With the world economy yet to see any light at the end of tunnel after the onset of the global financial crisis, it is high time policymakers from all countries aggressively embraced green growth as the only way to deliver a cleaner, greener and more sustainable 21st century.
A global transition to a green economy has been underway since the United Nations Conference on Environment and Development in Brazil in 1992. But there is mounting evidence that the transition to a green economy is not happening fast enough.
Global sustainable development has been seriously challenged by rapid population growth, increasing poverty, unequal North-South development, severe pollution, the reduction in biodiversity, desertification and global climate change.

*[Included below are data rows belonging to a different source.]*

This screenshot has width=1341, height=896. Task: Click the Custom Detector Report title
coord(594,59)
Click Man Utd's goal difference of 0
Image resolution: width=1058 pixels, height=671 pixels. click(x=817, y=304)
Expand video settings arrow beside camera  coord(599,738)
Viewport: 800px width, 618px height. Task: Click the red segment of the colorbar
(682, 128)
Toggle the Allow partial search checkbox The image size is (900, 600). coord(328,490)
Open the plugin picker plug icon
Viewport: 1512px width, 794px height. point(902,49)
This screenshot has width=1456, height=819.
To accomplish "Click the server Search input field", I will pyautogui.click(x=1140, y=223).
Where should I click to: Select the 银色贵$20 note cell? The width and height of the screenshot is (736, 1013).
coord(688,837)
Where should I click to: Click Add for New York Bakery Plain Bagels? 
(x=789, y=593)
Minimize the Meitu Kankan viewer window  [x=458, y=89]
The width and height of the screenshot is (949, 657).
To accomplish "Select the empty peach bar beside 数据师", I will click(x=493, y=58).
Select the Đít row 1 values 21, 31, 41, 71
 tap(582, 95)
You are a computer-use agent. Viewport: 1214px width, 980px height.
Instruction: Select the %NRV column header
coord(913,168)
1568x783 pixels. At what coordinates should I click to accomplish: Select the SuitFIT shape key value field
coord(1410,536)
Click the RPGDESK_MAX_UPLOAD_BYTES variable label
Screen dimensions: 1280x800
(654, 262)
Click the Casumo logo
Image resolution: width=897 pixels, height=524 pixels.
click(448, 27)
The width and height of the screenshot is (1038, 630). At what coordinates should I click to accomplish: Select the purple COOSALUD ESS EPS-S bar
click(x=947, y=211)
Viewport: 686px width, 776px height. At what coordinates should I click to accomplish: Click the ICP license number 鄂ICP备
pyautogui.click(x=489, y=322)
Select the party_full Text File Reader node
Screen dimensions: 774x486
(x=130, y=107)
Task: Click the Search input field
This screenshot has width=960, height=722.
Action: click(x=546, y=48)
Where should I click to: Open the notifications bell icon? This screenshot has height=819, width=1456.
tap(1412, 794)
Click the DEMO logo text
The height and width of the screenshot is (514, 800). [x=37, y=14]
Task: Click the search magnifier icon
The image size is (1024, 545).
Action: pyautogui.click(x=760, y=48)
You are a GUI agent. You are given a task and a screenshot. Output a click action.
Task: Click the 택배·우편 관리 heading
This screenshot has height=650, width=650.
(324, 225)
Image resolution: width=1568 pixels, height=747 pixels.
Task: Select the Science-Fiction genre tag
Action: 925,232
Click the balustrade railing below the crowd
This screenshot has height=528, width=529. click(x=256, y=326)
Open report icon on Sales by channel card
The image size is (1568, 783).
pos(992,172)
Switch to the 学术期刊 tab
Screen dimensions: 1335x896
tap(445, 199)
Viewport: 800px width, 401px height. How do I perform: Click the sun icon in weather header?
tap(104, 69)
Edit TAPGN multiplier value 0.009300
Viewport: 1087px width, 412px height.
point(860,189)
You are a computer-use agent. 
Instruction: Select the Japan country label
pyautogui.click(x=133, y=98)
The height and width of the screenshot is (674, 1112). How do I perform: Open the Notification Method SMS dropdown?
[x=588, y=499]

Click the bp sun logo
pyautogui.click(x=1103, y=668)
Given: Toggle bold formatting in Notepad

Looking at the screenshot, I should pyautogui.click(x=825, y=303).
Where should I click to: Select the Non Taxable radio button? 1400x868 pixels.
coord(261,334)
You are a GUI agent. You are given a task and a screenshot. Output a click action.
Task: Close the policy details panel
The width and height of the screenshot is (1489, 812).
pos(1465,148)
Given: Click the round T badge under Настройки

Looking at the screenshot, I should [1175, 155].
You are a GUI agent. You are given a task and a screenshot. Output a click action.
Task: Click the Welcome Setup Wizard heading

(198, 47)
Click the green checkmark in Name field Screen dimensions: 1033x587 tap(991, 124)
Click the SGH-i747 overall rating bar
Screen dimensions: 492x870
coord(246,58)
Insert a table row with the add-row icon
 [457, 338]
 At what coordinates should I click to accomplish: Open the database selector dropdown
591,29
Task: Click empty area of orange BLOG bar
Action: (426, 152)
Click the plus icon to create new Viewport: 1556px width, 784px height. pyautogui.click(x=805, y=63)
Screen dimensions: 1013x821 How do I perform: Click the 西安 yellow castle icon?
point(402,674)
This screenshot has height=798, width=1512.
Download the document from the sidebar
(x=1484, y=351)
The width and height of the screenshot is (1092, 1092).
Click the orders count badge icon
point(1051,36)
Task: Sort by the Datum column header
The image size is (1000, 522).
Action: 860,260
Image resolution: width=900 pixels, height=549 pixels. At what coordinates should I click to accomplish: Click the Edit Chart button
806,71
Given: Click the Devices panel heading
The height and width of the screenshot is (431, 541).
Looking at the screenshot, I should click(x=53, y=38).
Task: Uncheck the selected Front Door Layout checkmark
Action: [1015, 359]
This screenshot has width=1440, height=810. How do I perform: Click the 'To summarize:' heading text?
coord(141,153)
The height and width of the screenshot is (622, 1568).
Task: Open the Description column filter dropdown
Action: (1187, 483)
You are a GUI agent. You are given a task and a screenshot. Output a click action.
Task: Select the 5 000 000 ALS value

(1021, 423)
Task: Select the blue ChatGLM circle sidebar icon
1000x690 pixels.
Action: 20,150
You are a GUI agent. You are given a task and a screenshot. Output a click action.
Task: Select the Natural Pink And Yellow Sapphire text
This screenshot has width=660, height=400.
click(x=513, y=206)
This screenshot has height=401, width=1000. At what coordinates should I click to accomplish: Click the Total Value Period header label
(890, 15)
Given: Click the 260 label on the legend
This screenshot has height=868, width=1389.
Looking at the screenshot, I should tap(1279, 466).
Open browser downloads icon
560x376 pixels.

There is still no international consensus on global food security or on ways to nourish a population of 9 billion by 2050.
Worse, the worst global financial crisis since 1930s has not only dampened global growth prospects, it has also pushed policymakers in debt-laden rich countries to either choose growth-depressing austerity or inflation-fueling monetary easing.
The 2012 United Nations Conference on Sustainable Development, or "Rio+20" is to be held soon, but policymakers in these countries are still shying away from the painful, but necessary, structural reforms that will make the green economy the bedrock of their future prosperity.
China issued its first national report on sustainable development last Friday, which underscored the urgency of transforming its development pattern.
To pursue a sustainable future for all, the international community should jointly make the World Environment Day a wake-up call for policy changes to improve people's well-being and social equity while reducing environmental risks and ecological scarcities.